Thanks for your reply J-D
my comments, inline
> > on first start, HBase master could not start, we had to rmr /hbase from
> > zookeeper. Is it safe ? By the way, why do we have to do that ?
>
> You should not have to do that, what was the reason the master didn't
> start? It's hard to answer "By the way, why do we have to do that ?"
> if you don't give us anything to ponder about.
>
>
Well, I can not reproduce it. But I take the opportunity to digress a bit.
Considering that this is a fresh start and that everything have been
stopped gracefully : is there any risk to remove the zookeeper content ?
What are the valuable data there ?
> > Lastly, we faced a weird "nil class" under hbase shell when we tried to
> > 'list'. It seems that the root cause was oldlogfiles.log like
> > /hbase/<table_name>/227772165/oldlogfile.log. There was nothing but this
> > file under /hbase/<table_name>/227772165. Is it safe to remove them ?
>
> Woah hold on there, there's a lot of info missing.
>
> You say "we faced a weird 'nil class' ", what was it like?
>
> Then "It seems that the root cause was oldlogfiles.log", how so?
>
> And about "Is it safe to remove them ?", it depends... is 227772165 an
> active region? Is the file old? If yes to both, then it's safe to
> delete as it would just be an old leftover which was fixed in the
> meantime.
>
>
Yes right, here are the details :
hbase shell output :
HBase Shell; enter 'help<RETURN>' for list of supported commands.

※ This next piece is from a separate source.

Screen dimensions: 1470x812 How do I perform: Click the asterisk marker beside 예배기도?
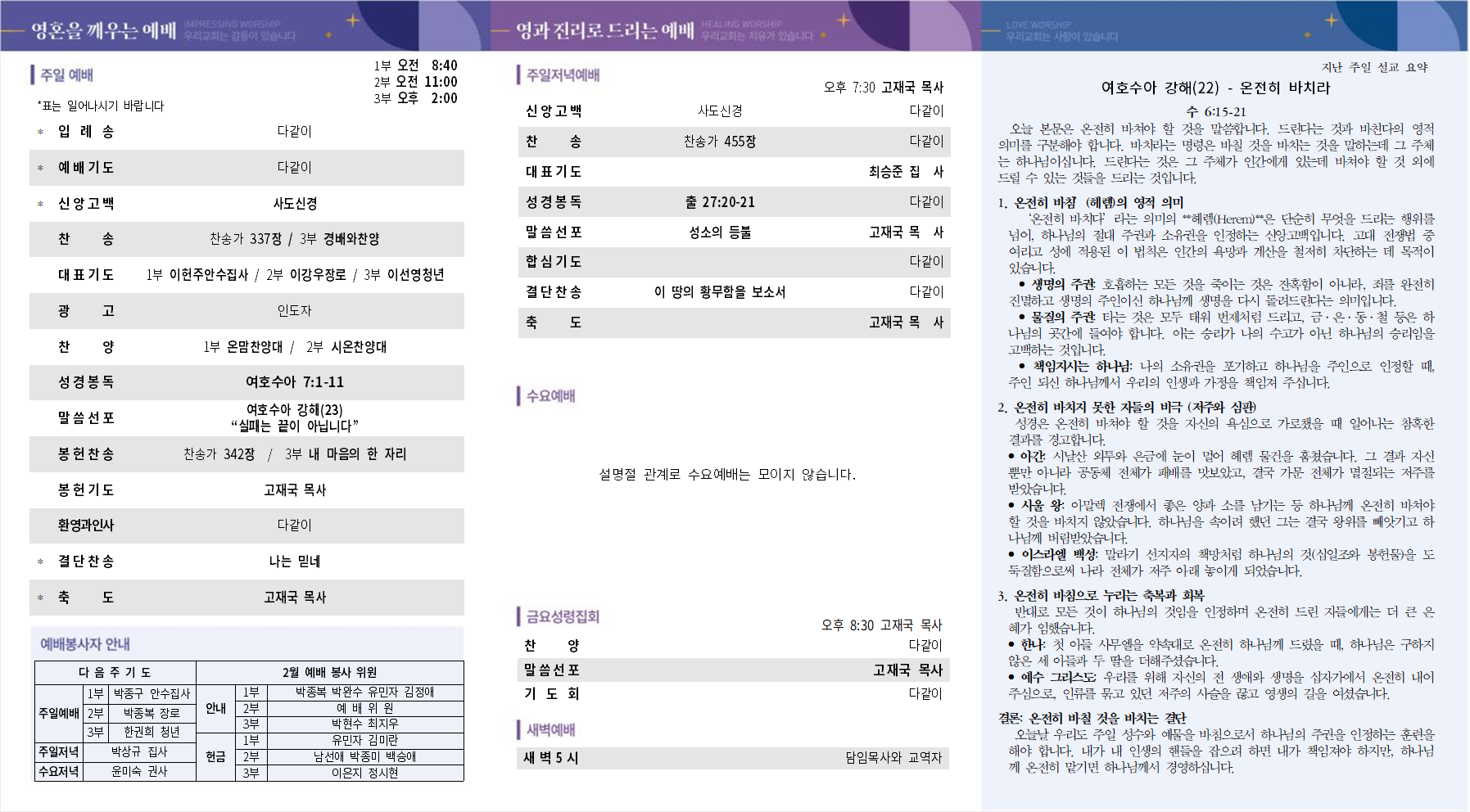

Type "exit<RETURN>" to leave the HBase Shell
Version 0.92.0, r1231986, Mon Jan 16 13:16:35 UTC 2012
hbase(main):001:0> list
TABLE
ERROR: undefined method `map' for nil:NilClass
Here is some help for this command:
List all tables in hbase. Optional regular expression parameter could
be used to filter the output. Examples:
hbase> list
hbase> list 'abc.*'
gives the corresponding error in master logs :
2012-03-01 08:56:33,338 WARN org.apache.hadoop.hbase.master.HMaster: Failed
getting all descriptors
org.apache.hadoop.hbase.TableExistsException: No descriptor for gre014749
at
org.apache.hadoop.hbase.util.FSTableDescriptors.get(FSTableDescriptors.java:164)
at
org.apache.hadoop.hbase.util.FSTableDescriptors.getAll(FSTableDescriptors.java:182)
at
org.apache.hadoop.hbase.master.HMaster.getHTableDescriptors(HMaster.java:1554)
at sun.reflect.NativeMethodAccessorImpl.invoke0(Native Method)
at
sun.reflect.NativeMethodAccessorImpl.invoke(NativeMethodAccessorImpl.java:39)
at
sun.reflect.DelegatingMethodAccessorImpl.invoke(DelegatingMethodAccessorImpl.java:25)
at java.lang.reflect.Method.invoke(Method.java:597)
at
org.apache.hadoop.hbase.ipc.WritableRpcEngine$Server.call(WritableRpcEngine.java:364)
at
org.apache.hadoop.hbase.ipc.HBaseServer$Handler.run(HBaseServer.java:1326)
walking thru the HDFS:
hadoop_storage fs -lsr /hbase/gre014749
drwxr-xr-x - hadoop supergroup 0 2011-07-22 07:24
/hbase/gre014749/196843901
-rw-r--r-- 3 hadoop supergroup 188392 2011-07-22 07:24
/hbase/gre014749/196843901/oldlogfile.log
I could not find any reference to this region in status 'detailed'. And I
guess that if the region was in use, there should be additional files
under 196843901/ ?